[What the task requires]: The lines to be extracted begin at the line containing "Given: Delete the" and end at the last line of the data below; copy them exactly and leave out the pictures.

Stored records
* * * *

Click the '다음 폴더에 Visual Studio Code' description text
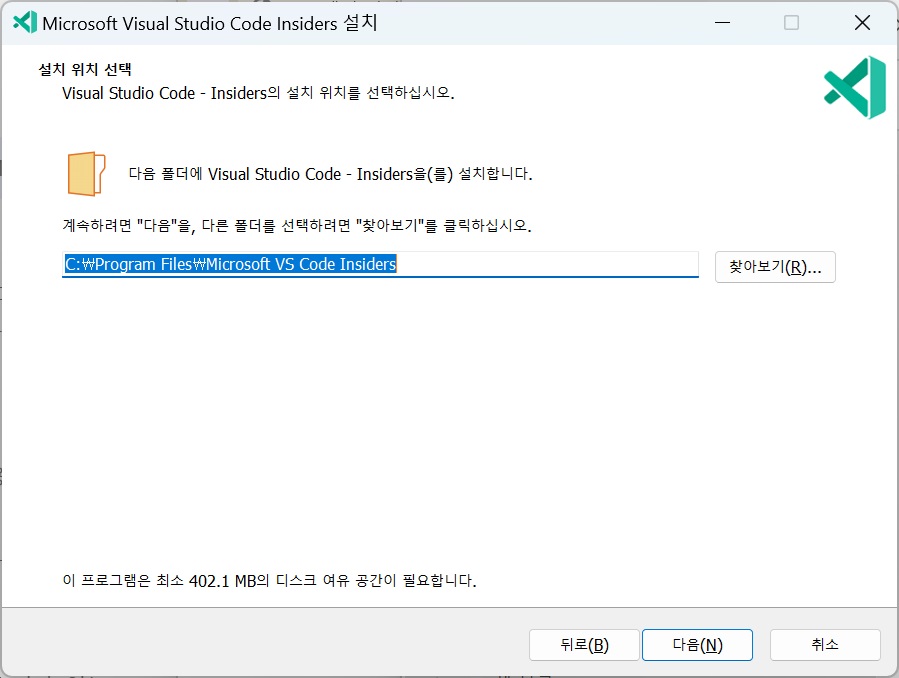Screen dimensions: 899x678 (330, 174)
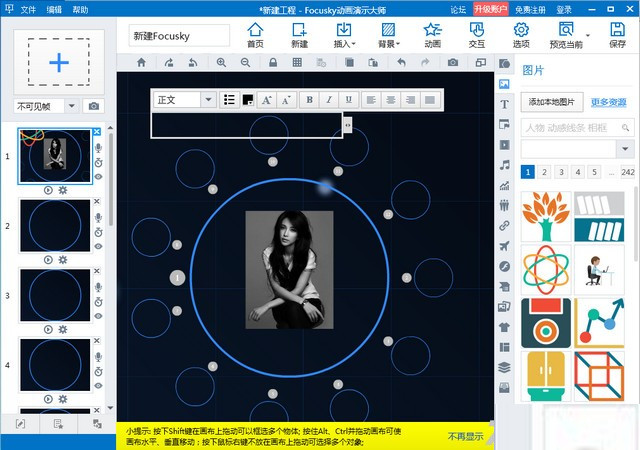Open the 帮助 (Help) menu
This screenshot has height=450, width=640.
pyautogui.click(x=79, y=9)

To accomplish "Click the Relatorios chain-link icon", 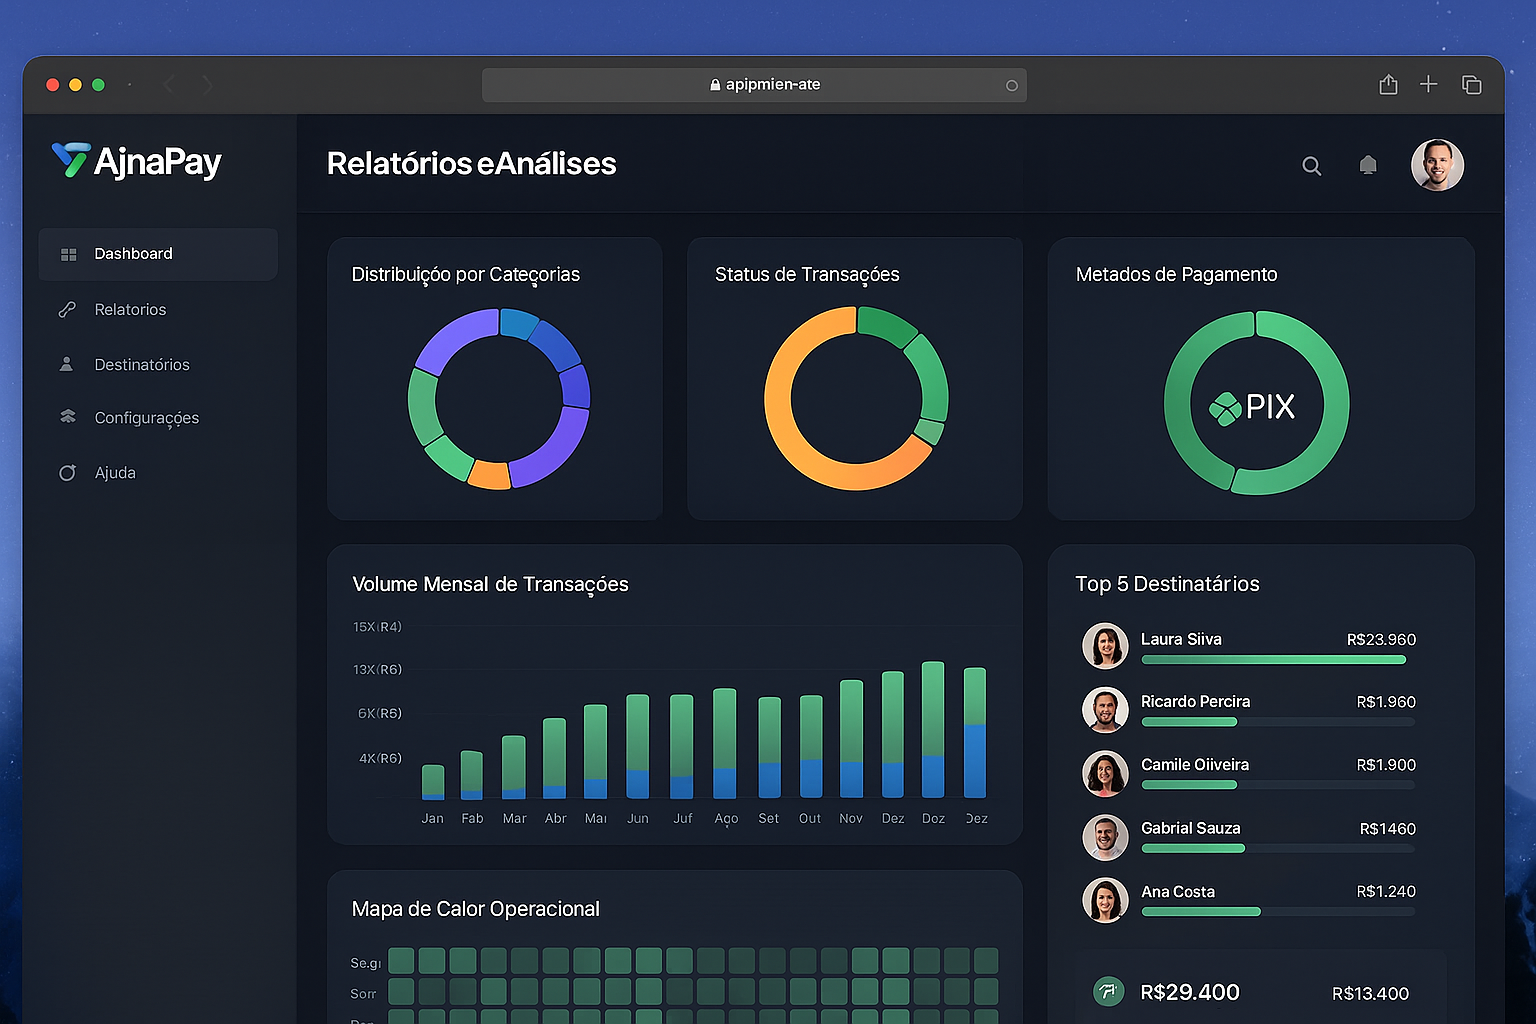I will (67, 309).
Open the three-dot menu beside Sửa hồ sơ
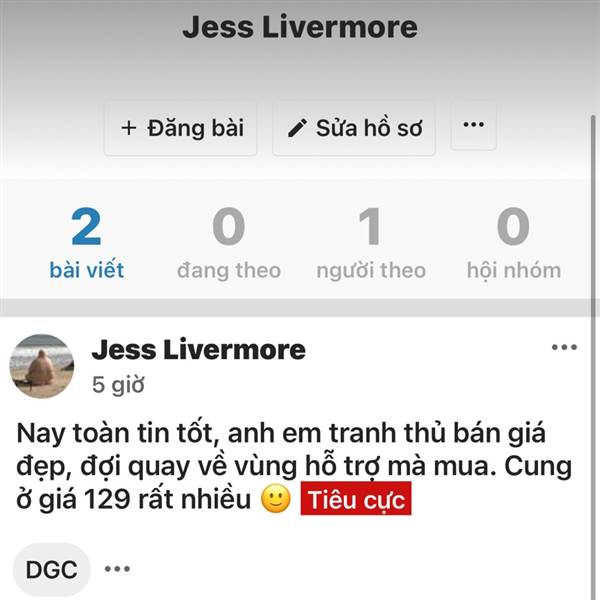This screenshot has width=600, height=600. click(x=474, y=125)
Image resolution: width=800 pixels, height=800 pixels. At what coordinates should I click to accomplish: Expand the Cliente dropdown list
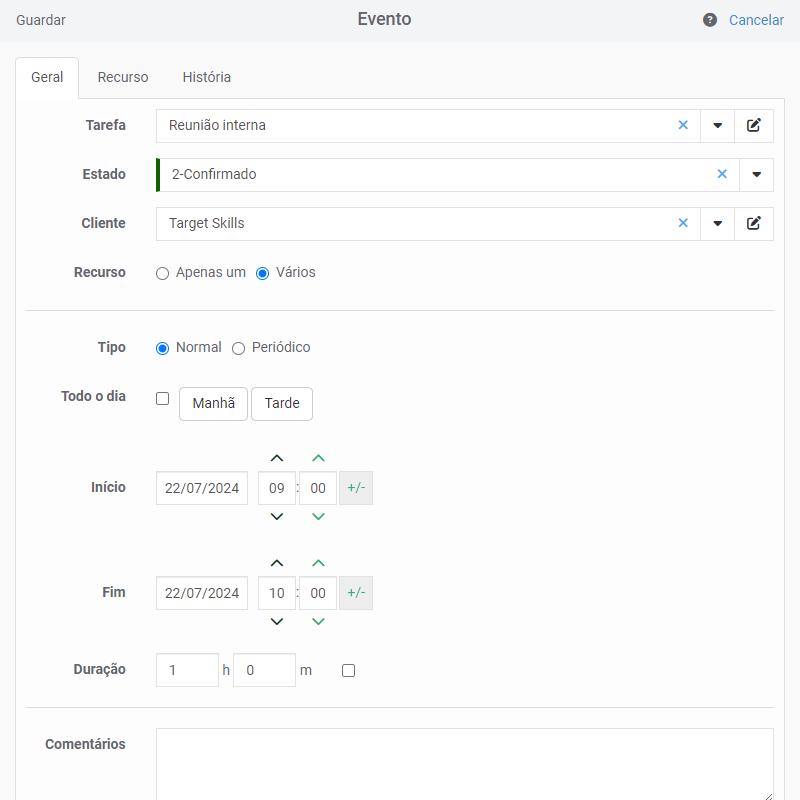point(717,224)
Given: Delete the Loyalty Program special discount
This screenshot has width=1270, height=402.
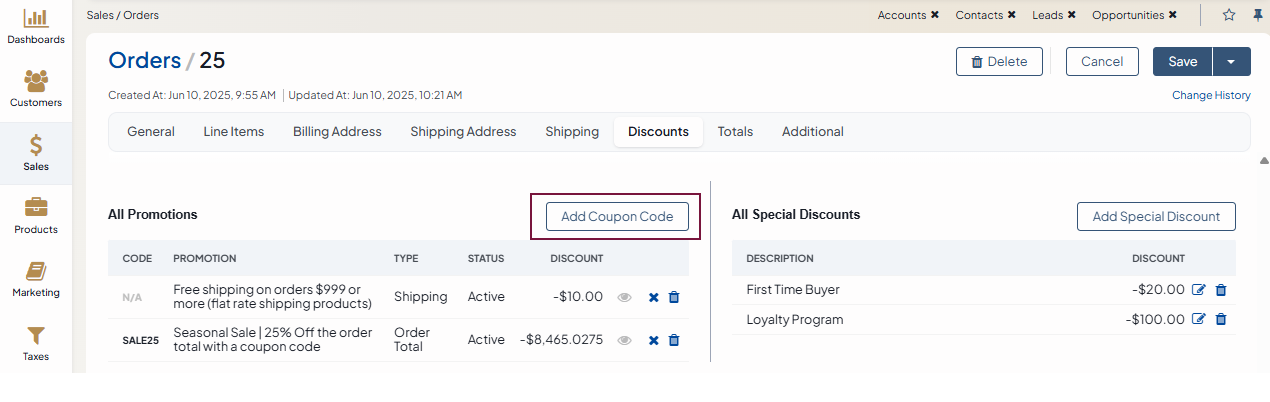Looking at the screenshot, I should 1221,320.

* * * *

[Result for this exercise]:
Given: Delete the Loyalty Program special discount
This screenshot has width=1270, height=402.
Looking at the screenshot, I should 1221,320.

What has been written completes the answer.